*** Excerpted records ***

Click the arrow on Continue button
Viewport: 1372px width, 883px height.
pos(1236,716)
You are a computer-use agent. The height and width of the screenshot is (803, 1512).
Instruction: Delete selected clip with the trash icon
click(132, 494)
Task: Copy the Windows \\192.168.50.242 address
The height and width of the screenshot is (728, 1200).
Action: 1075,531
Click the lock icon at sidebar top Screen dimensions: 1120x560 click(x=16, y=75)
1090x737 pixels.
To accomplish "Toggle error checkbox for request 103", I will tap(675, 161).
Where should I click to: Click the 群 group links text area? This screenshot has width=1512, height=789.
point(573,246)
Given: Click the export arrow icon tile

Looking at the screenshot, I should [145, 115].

***

## Problem statement
Output every one of the lines above verbatim, keeping their original order.

## Task response
Click the arrow on Continue button
Viewport: 1372px width, 883px height.
pos(1236,716)
You are a computer-use agent. The height and width of the screenshot is (803, 1512).
Instruction: Delete selected clip with the trash icon
click(132, 494)
Task: Copy the Windows \\192.168.50.242 address
The height and width of the screenshot is (728, 1200).
Action: 1075,531
Click the lock icon at sidebar top Screen dimensions: 1120x560 click(x=16, y=75)
1090x737 pixels.
To accomplish "Toggle error checkbox for request 103", I will tap(675, 161).
Where should I click to: Click the 群 group links text area? This screenshot has width=1512, height=789.
point(573,246)
Given: Click the export arrow icon tile

Looking at the screenshot, I should [145, 115].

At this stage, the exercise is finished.